Our results confirm the above views: Undervalued firms with low CSR engagement, high stock price opaqueness and high analyst forecast error, are more prone to releasing additional nonfinancial information.
Benefits of CSR news releases
Since a firm’s ultimate objective of voluntarily releasing CSR news is to improve the mis-valuation situation, it is crucial to examine whether this objective can be achieved. Therefore, we investigate whether releasing nonfinancial information enhances firm value. Our results suggest that in general, releasing CSR news does not help firms gain significant excess stock returns.
However, for undervalued firms, and especially undervalued firms with high information asymmetry, it does lead to a positive stock market reaction. Specifically, a typical undervalued firm shows an excess return of 45 base points within a Day -3 to Day 3 time window according to the Fama-French three-factor model.
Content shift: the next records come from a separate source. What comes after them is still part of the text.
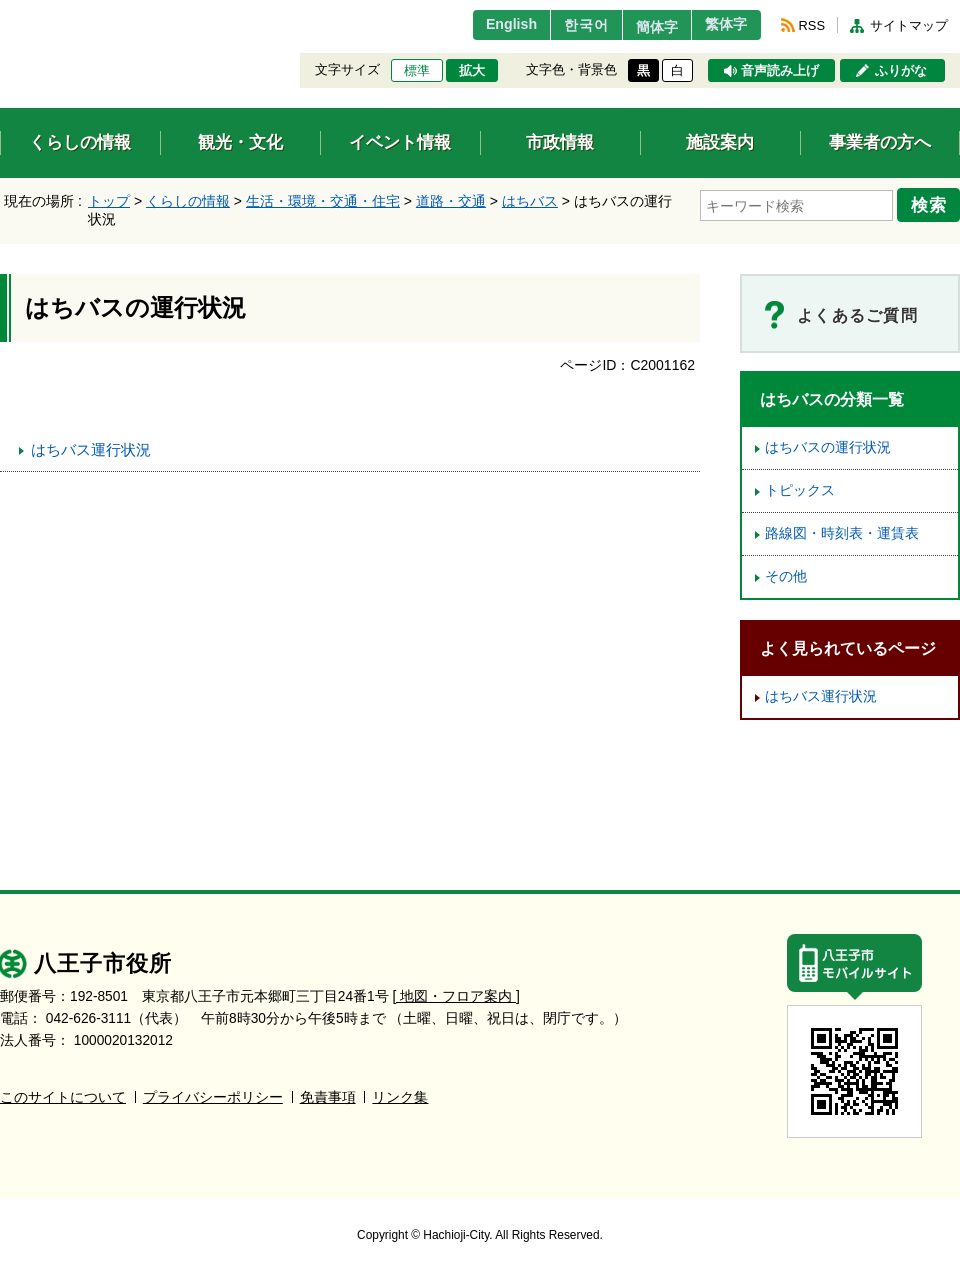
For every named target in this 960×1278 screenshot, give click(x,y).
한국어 (563, 25)
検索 (932, 203)
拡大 (472, 71)
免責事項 (328, 1097)
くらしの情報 (188, 201)
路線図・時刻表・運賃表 (842, 533)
Our results are unambiguous: Releasing CSR news during the period when a firm is undervalued is beneficial to the undervalued firms. This explains our observations about the fact that undervalued firms are more likely to release CSR news.
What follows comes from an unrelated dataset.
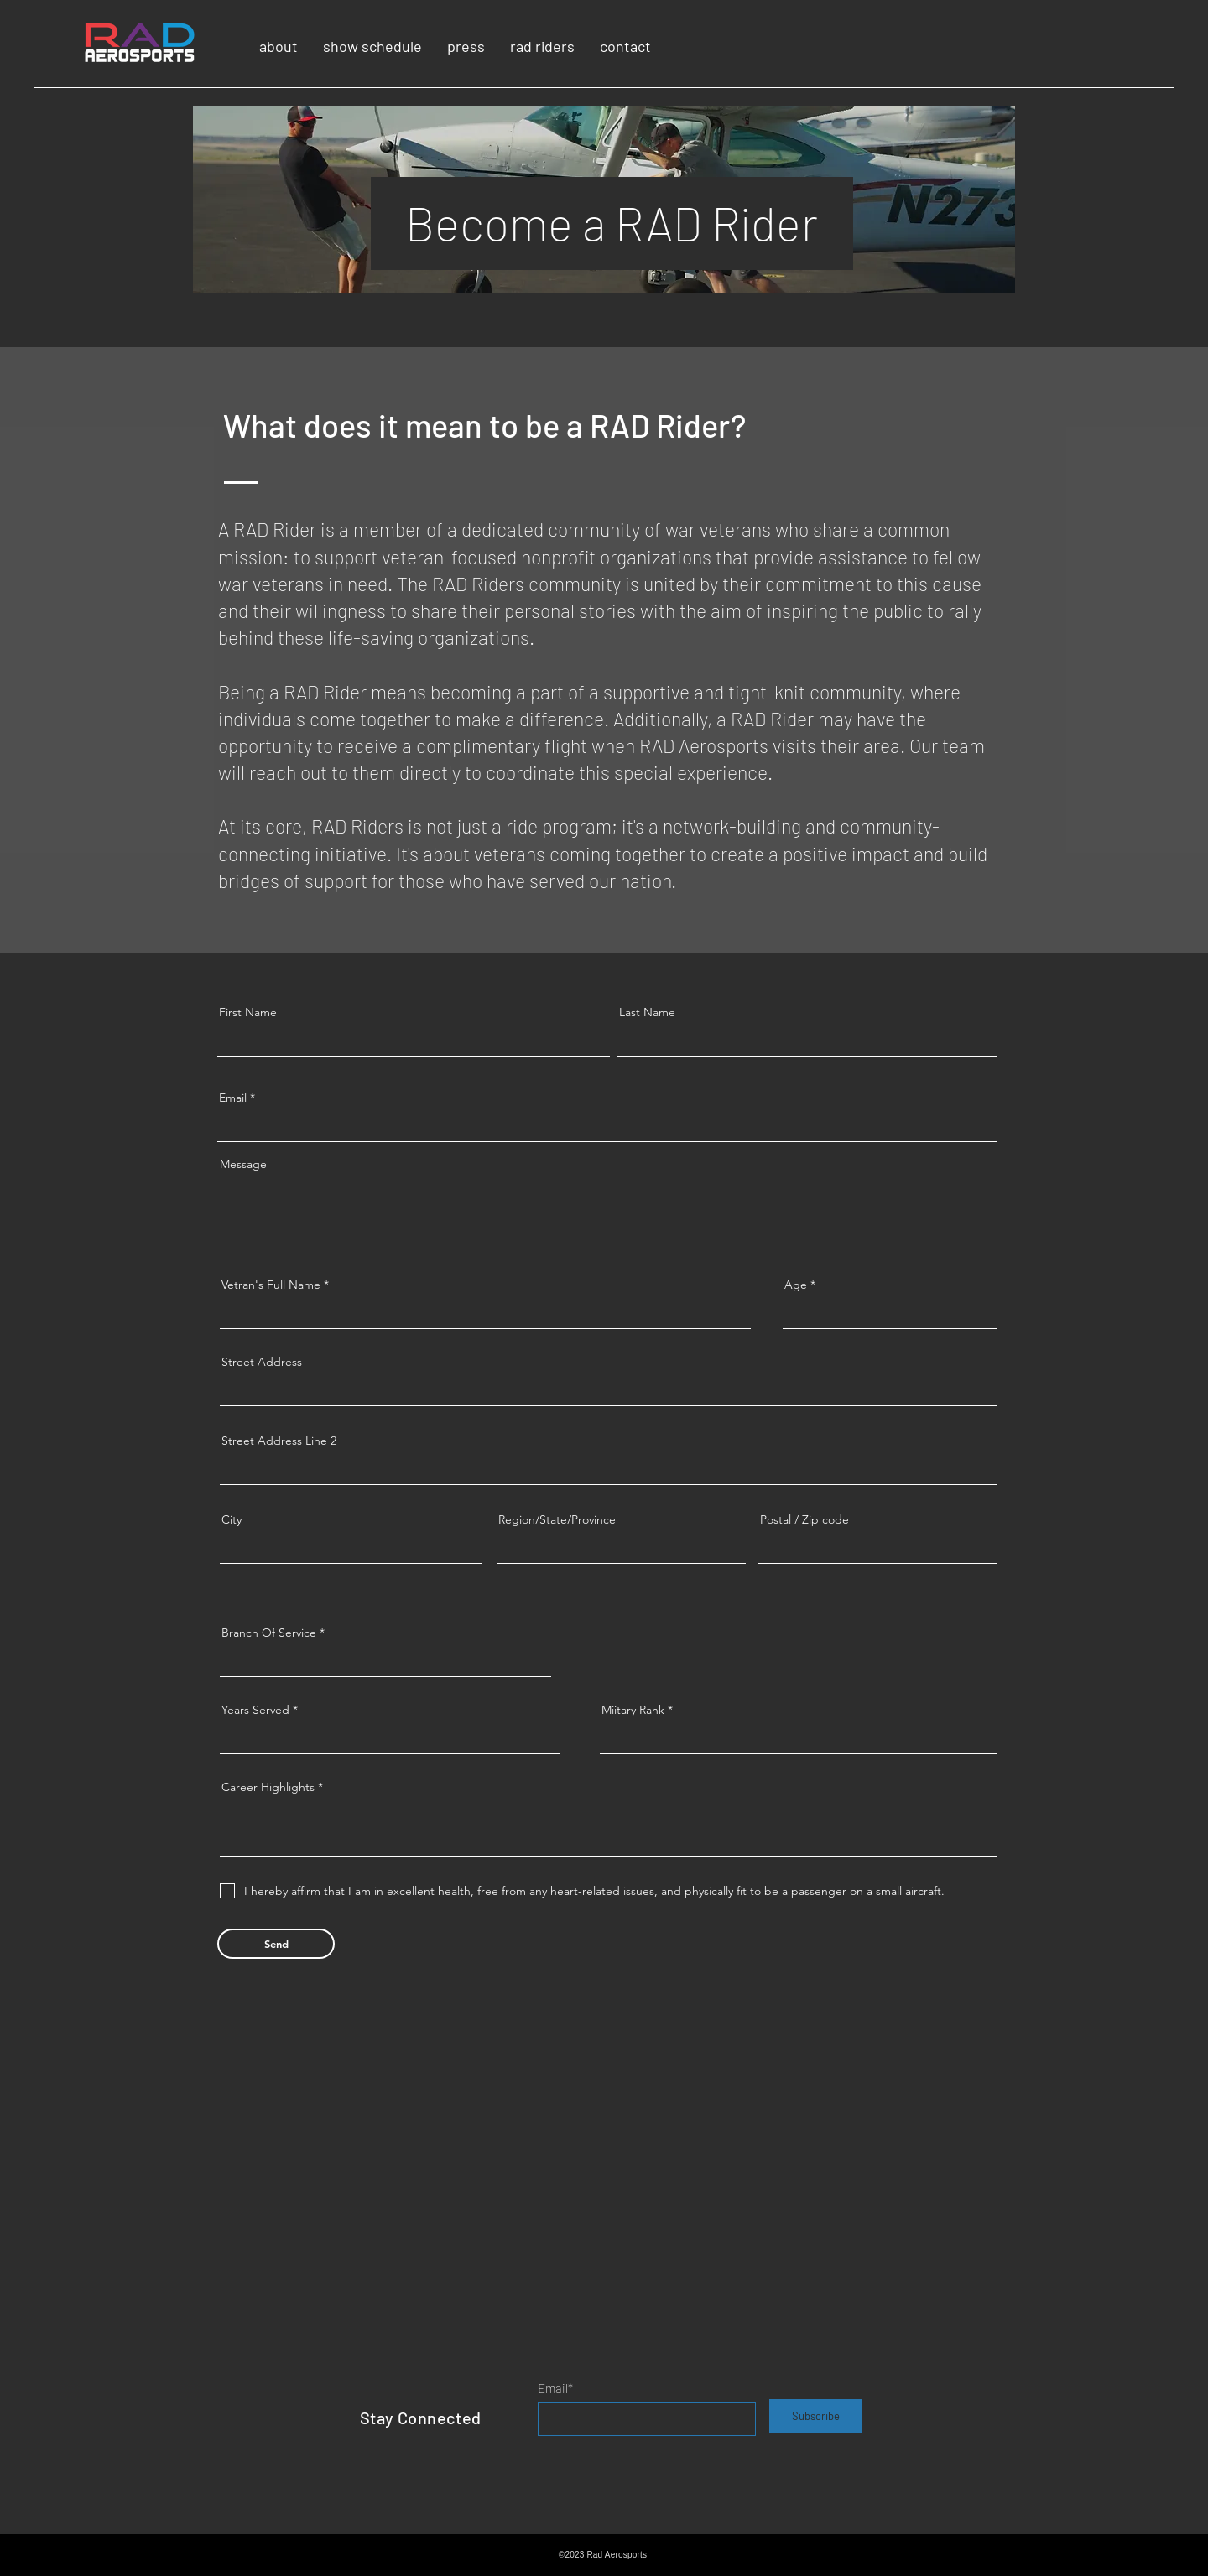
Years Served (255, 1710)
Behind the voluntary disclosure of CSR news
Taken together, our results provide compelling evidence that undervaluation in the stock market greatly drives firms’ decisions regarding voluntary nonfinancial information disclosure and eventually helps improve the market performance of firms facing ex ante undervaluation problems.
Moreover, our analyses affirm the importance of nonfinancial information for investors and other stakeholders who, in making investment decisions, rely not only on information conveyed by financial statements but also on nonfinancial information.
In terms of policy implications, our results indicate that CSR is not merely about charity and philanthropy. Instead, it should be embedded in the functioning of various activities, as it leads to a virtuous circle in helping to alleviate information asymmetry and market imperfections, supporting the European Commission’s strategy (e.g., the Regulation on Taxonomy, the Green Deal and the 2019 European Directive on ESG Disclosure) to incorporate environmental, social, and governance (ESG) factors.
Références
[1] Dong, M., Hirshleifer, D., Richardson, S., and Teoh, S. H. (2006). Does investor misvaluation drive the takeover market? Journal of Finance, 61, 725-762.
[2] Elliott, W. B., Koëter-Kant, J., and Warr, R. S. (2008). Market timing and the debt-equity choice. Journal of Financial Intermediation, 17, 175-197.
[3] Cormier, D., Aerts, W., Ledoux, M. J., and Magnan, M. (2009). Attributes of social and human capital disclosure and information asymmetry between managers and investors. Canadian Journal of Administrative Sciences, 26, 71-88.